Venerdì scorso nell’Autorità idrica di ambito, i sindaci dei comuni proprietari delle quote di Publiacqua, hanno deciso di liquidare il socio privato e di passare ad una società tutta pubblica, cosiddetta in house. Tutto questo accadrà nel 2021, quando finirà la concessione a favore della società che gestisce l’acquedotto dell’area metropolitana di Firenze, Prato e Pistoia. Sul fatto, interviene il nuovo coordinatore metropolitano di Sinistra Italiana, Ivan Moscardi:

“E’ giusto che i comuni divengano i soci unici della società idrica, ma ciò non basta. Publiacqua deve diventare un ente di diritto pubblico, perché finché rimane una società per azioni, perseguirà  il fine dell’utile. Infatti, una società di capitali ha come scopo quello di vendere  l’acqua ai cittadini che non a caso li chiama clienti, mentre il fine di un ente di diritto pubblico è viceversa quello di erogarla”.

Moscardi infine tuona anche contro la scadenza del 2021 fissata per il recupero delle quote:

“Non possiamo più aspettare, afferma, abbiamo atteso anche troppo. Il referendum per l’acqua pubblica, votato da milioni di persone è del 2011. Il recupero delle quote va fatto immediatamente”. E aggiunge: ”Considerati i risultati economici spaventosi delle società che investono nel servizio idrico, in men di due anni i comuni saranno in grado di liquidare i privati, addirittura anche pagando le penali. Le comunità ci avranno tutto da guadagnare. Più passa il tempo è più la rete idrica sarà un colabrodo se non interveniamo subito. Non scordiamoci che le tubature dell’acquedotto sono vecchie di 60 anni e nessuno le ha sostituite. Di certo i privati non lo faranno, né nei prossimi tre anni, né mai”.
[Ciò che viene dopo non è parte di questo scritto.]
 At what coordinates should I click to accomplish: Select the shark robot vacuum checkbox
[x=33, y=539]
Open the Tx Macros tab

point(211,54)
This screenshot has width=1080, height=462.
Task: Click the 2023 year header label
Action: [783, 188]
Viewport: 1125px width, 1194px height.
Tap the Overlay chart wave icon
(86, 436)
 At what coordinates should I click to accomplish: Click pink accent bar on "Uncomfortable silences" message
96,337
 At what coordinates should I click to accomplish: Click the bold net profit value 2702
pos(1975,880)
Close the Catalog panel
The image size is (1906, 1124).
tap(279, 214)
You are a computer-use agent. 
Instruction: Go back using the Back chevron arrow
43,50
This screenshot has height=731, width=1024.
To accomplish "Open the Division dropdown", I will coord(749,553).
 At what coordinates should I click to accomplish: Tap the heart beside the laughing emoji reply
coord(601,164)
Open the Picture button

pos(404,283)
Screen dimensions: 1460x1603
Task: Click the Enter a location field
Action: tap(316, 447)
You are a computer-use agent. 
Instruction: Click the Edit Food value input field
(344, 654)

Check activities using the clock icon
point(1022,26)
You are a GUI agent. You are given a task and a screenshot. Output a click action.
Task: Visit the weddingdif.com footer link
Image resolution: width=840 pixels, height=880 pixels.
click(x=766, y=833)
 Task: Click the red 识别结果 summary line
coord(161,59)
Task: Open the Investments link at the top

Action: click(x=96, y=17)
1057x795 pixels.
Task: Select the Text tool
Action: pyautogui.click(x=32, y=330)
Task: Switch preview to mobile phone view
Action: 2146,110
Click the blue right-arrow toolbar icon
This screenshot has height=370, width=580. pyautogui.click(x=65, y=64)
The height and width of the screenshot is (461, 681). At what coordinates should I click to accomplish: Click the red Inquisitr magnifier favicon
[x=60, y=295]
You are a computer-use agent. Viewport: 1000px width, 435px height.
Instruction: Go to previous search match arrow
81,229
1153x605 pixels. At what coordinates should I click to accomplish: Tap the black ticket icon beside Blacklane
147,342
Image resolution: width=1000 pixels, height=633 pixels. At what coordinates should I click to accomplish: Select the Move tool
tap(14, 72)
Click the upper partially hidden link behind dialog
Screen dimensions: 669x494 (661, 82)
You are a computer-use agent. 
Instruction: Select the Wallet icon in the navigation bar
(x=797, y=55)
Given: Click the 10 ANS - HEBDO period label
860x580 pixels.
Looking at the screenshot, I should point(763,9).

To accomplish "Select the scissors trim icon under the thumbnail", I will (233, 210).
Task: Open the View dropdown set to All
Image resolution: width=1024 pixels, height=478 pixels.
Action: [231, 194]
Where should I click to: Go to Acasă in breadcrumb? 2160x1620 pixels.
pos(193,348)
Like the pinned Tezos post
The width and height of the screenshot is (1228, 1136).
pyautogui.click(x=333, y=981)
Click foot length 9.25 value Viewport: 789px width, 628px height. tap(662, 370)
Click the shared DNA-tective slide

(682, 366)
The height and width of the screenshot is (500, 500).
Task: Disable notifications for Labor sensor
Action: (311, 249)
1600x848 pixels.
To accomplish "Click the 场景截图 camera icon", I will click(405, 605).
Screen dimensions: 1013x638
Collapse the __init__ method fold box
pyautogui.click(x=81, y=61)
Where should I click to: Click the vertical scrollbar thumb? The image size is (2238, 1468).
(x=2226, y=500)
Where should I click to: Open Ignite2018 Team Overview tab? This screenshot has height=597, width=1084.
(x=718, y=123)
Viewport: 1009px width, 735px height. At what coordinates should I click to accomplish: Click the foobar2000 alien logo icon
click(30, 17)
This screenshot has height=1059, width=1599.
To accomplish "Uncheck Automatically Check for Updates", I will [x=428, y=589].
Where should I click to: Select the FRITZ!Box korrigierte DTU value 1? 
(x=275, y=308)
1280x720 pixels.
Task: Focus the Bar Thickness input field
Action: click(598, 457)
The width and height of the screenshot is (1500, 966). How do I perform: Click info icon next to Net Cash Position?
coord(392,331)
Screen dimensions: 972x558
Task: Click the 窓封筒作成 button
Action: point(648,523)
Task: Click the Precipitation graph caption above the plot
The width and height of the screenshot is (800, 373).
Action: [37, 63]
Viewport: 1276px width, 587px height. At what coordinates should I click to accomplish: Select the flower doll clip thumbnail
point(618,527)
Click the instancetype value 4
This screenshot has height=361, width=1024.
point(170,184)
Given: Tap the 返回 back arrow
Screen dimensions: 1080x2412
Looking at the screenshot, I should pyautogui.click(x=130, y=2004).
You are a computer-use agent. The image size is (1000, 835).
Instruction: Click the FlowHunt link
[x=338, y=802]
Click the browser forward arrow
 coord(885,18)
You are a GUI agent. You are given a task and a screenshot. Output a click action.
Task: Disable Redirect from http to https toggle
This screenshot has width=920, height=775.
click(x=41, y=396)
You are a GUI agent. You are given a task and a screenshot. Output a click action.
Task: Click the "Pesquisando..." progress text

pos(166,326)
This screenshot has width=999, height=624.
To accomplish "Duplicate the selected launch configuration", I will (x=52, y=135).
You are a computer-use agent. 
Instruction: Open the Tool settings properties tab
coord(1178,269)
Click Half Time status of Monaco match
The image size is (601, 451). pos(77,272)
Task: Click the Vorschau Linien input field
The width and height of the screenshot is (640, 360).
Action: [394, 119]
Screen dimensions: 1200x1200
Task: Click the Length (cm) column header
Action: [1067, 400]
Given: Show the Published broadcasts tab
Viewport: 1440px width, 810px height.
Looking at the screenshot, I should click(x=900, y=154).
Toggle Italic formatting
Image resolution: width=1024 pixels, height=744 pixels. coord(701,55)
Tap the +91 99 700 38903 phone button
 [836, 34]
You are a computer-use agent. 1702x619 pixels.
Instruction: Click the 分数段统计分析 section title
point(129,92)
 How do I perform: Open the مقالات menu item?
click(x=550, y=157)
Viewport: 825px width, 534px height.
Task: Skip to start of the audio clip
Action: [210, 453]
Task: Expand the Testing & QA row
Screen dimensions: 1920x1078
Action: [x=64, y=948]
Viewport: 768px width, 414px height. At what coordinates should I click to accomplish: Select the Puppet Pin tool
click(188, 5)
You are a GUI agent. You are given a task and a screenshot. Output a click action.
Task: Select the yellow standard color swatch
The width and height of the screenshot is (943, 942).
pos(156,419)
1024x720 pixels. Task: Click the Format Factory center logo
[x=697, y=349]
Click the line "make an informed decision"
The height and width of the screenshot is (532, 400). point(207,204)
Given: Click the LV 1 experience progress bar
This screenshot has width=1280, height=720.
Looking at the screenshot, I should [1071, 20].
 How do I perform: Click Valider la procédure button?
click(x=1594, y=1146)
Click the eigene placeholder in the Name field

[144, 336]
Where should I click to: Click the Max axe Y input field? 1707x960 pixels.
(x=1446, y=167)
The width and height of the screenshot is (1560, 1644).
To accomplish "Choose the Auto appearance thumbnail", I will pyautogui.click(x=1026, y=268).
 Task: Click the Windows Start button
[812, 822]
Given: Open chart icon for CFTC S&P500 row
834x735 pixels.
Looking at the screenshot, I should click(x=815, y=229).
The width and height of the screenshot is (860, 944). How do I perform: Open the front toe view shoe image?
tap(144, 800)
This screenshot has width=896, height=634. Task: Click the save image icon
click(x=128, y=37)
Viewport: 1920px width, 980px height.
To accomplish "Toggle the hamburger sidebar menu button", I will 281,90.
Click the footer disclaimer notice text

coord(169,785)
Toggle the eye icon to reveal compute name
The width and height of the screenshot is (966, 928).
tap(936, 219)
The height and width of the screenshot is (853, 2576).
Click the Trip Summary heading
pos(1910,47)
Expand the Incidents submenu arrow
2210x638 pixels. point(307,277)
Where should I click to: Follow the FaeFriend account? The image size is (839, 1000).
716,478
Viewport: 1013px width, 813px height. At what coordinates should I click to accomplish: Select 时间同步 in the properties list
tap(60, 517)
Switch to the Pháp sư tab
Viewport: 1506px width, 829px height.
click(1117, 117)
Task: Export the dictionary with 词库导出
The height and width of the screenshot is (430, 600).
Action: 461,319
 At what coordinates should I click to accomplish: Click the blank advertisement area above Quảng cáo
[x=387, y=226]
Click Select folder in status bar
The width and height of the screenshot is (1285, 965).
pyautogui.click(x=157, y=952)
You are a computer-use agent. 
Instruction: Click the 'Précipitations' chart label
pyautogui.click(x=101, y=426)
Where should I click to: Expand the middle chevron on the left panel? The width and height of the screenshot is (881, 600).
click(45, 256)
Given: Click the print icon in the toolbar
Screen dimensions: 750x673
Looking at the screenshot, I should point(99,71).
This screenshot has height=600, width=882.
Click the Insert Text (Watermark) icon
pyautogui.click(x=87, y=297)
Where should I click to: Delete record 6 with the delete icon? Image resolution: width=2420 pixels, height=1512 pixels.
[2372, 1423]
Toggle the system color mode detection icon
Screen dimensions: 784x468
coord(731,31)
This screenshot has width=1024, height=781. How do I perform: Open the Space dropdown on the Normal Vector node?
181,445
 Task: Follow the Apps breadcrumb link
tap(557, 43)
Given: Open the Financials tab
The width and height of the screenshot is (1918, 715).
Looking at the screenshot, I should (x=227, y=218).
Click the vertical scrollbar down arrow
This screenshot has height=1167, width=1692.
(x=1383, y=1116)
Poi, il neo segretario, si lascia andare ad una battuta scherzosa, per spiegare meglio il suo convincimento:

“Non si scopre certo l’acqua calda, asserendo che in generale un padrone pur di comprarsi una Porsche, è disposto anche a lasciare la gente senza acqua per qualche giorno. Del resto, se si guarda alla storia passata, i padroni tutti, hanno fatto anche di peggio pur di raggiungere il loro scopo: guadagnare sempre di più”.